Грызть ручку, что в прежние времена давало хорошие результаты, теперь, к сожалению, из-за невкусных и дорогих вечных перьев не принято, а то бы сейчас как раз впору было прибегнуть к этому стилистическому приему. Поэтому надо продолжать, и я продолжаю, приступая к тому вопросу, который занимает меня с тех самых пор, как я опрометчиво пообещал сочинить это поздравление, к вопросу – на чем, собственно, основана моя к тебе приязнь, что придает ей этот особый оттенок, который решительно отличает ее от прочих моих привязанностей.

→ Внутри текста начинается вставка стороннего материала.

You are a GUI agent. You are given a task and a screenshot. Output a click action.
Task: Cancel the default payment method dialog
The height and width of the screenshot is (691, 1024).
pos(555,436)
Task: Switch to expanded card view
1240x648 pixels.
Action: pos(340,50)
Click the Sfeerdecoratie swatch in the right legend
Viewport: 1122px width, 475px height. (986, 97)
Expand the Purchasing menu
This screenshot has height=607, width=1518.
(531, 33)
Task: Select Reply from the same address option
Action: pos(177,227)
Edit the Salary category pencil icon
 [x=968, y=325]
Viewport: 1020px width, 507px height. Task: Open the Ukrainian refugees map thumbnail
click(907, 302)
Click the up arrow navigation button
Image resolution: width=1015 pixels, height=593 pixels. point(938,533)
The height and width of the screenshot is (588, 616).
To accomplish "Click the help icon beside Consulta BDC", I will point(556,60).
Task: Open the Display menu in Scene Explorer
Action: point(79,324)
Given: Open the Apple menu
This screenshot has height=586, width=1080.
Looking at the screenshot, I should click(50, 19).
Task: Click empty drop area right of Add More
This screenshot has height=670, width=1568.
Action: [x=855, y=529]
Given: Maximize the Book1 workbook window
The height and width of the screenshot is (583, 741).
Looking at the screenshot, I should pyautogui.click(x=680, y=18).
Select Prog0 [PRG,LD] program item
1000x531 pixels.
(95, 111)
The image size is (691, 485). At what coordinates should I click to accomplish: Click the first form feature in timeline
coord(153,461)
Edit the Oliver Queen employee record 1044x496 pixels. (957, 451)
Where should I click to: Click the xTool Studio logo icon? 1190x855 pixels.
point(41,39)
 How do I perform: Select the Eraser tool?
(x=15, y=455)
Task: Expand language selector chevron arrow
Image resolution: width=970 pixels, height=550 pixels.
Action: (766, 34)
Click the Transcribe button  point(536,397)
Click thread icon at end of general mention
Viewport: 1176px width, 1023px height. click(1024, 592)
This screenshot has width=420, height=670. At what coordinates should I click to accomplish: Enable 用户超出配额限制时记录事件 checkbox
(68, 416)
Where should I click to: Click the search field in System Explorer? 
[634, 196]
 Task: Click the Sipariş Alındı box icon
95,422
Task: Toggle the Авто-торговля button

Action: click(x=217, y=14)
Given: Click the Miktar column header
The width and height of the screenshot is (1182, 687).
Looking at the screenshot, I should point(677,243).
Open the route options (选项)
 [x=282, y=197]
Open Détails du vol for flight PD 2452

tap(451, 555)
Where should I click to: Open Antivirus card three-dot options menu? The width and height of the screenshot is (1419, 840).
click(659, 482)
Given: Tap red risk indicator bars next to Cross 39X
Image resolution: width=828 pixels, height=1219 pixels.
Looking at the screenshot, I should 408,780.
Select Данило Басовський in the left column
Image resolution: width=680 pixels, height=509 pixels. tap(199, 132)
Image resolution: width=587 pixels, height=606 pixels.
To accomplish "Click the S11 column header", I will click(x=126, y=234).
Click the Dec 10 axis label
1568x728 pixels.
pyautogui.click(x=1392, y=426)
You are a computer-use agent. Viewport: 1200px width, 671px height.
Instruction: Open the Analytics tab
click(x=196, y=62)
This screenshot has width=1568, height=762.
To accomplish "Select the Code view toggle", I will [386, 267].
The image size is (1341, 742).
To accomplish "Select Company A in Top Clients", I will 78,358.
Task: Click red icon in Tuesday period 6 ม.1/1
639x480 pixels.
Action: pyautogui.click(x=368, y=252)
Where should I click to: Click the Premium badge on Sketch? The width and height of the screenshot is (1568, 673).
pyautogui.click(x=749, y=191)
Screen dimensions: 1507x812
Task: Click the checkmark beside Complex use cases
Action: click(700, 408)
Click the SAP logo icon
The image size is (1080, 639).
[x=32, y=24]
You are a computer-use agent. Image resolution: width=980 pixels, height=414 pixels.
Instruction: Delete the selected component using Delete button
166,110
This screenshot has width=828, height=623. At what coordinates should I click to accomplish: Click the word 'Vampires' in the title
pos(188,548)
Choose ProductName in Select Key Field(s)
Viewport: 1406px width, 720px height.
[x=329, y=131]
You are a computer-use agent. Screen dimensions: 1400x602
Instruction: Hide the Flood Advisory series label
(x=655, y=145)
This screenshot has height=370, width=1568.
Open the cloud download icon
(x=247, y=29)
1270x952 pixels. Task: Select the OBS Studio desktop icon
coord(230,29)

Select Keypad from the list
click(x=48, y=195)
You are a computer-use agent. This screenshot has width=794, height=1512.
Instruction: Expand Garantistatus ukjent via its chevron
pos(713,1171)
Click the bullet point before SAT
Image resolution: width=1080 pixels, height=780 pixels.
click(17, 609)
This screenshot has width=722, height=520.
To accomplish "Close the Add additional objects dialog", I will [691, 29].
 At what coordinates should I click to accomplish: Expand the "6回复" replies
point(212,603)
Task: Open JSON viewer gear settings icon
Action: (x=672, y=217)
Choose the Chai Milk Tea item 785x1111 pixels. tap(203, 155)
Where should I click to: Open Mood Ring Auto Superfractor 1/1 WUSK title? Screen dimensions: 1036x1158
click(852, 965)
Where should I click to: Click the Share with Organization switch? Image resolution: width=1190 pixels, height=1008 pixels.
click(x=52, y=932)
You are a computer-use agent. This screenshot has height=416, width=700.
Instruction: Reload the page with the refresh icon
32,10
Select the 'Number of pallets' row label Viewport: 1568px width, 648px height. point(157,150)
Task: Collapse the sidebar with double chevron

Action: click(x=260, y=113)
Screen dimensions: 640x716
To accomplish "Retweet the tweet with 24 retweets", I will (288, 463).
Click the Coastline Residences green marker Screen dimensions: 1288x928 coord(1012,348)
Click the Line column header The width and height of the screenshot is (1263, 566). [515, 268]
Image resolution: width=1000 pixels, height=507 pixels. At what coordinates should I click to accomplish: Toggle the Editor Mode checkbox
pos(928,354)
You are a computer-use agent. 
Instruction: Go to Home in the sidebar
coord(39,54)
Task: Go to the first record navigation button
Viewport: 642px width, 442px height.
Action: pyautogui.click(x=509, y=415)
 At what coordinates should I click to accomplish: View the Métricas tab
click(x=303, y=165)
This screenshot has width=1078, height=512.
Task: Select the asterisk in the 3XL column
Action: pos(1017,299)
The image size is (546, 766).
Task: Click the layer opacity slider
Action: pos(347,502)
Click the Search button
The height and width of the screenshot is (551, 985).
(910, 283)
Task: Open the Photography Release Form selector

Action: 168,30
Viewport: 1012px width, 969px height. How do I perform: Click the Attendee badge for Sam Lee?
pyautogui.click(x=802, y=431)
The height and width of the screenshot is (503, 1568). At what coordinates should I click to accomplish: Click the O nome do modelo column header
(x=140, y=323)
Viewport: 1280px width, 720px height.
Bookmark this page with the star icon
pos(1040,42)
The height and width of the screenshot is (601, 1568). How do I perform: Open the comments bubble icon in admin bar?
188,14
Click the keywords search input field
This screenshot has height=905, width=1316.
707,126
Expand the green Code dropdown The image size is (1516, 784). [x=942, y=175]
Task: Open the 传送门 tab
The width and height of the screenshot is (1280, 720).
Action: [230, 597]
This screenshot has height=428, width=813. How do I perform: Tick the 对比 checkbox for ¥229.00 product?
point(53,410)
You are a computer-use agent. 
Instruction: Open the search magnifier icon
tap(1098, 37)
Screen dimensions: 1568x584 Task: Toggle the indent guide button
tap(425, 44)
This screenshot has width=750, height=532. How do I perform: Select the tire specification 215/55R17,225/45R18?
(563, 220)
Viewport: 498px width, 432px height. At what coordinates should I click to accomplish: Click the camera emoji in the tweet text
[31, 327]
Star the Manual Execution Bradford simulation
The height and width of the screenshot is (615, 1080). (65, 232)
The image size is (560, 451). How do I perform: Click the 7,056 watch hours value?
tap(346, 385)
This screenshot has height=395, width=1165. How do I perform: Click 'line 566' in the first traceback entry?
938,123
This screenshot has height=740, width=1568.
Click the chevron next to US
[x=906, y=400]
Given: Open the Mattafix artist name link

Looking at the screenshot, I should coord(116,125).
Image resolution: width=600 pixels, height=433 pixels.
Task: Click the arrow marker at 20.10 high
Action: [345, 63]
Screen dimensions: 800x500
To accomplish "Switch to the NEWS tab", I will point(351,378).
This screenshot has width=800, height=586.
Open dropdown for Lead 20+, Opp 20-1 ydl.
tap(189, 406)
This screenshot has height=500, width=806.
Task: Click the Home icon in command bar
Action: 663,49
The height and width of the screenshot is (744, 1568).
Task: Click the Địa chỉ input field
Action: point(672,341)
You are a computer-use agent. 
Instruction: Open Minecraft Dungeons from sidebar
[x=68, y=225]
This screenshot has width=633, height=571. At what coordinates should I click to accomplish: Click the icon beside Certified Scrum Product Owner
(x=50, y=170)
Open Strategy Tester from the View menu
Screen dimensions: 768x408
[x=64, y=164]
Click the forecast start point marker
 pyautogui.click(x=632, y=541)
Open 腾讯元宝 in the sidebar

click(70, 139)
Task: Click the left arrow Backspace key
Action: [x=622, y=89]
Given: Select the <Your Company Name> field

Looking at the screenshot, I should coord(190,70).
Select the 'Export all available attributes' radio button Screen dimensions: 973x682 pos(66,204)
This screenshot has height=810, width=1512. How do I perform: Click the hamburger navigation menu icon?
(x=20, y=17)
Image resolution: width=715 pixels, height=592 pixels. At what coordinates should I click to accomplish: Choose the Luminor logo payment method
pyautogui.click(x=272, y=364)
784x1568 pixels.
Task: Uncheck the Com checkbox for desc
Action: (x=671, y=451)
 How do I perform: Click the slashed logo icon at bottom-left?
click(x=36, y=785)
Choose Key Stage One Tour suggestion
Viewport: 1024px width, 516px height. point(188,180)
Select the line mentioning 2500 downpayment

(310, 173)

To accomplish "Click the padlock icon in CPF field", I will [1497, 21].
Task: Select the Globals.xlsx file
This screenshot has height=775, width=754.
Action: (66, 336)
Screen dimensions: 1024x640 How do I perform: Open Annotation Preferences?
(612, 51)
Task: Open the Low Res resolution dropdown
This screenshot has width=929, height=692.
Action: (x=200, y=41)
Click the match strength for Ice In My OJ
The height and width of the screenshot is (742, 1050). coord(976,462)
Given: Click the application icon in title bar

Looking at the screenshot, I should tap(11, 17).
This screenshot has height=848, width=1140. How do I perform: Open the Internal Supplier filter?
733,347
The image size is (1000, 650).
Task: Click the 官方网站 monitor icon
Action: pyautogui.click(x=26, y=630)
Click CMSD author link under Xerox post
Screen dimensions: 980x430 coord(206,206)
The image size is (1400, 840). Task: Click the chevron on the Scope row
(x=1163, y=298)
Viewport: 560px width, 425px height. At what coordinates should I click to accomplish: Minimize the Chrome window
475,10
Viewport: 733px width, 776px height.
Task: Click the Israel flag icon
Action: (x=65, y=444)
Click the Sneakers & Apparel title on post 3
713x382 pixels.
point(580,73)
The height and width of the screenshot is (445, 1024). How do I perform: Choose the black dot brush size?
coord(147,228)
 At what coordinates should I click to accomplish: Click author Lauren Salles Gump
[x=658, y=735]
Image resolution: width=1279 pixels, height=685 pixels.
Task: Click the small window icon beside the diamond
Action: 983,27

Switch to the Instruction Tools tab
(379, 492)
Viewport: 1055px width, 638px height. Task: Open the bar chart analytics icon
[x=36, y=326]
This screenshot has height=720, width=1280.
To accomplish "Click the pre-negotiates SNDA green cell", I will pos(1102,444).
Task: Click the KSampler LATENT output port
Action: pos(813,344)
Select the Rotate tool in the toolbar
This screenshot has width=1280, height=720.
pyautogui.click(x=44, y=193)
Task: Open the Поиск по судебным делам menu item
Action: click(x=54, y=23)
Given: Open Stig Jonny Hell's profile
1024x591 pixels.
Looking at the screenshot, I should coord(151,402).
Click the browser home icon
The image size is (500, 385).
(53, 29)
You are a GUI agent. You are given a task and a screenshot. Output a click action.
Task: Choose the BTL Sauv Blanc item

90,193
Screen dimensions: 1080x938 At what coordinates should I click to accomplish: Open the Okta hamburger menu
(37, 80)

Двадцать и тридцать лет назад, когда я еще был психологом или таковым слыл, я не мог поставить и этот вопрос, ибо тогда мы друг друга еще не знали. Лично познакомились и подружились мы же только за два или за три года до начала Второй мировой войны во время моего последнего короткого пребывания в Германии. Я застал тебя тогда хоть и в угрожаемом, но еще относительно блестящем положении, в роли по-рыцарски готового к жертвам и битвам преемника и наместника дорогого старика С. Фишера, и, хотя о грядущем мы думали одинаково, у нас еще не было речи о жестоких битвах и жертвах, к которым приведет твоя, может быть, слишком рыцарственная верность. Однако ты и тогда уже был сторонником сопротивления господствовавшим тогда методам и идеологии террора, и, наверно, чувствовалось какое-то предвестье, какое-то предвосхищение ожидавших тебя испытаний и бед, ибо в моем восприятии тебя уже в ту первую, прекрасную встречу в Бад-Эйльзене было что-то вроде опасения и сочувствия. Сколь оправданны были это сочувствие и эта тревога, доказали через несколько лет твои испытания в аду гитлеровских тюрем и концентрационных лагерей – а когда ты, надломленный и истерзанный, но живой, вырвался из этого ада, вскоре начались новые испытания и беды, которые не преодолены и поныне и, может быть, горше, чем те первые, ибо теперь тебе противостояли уже не враги и дьяволы, а бывшие друзья, которые, за немногими исключениями, отвернулись от тебя и отплатили за твою верность неблагодарностью. На сей раз у меня была по крайней мере возможность поддержать тебя и показать тебе свою верность.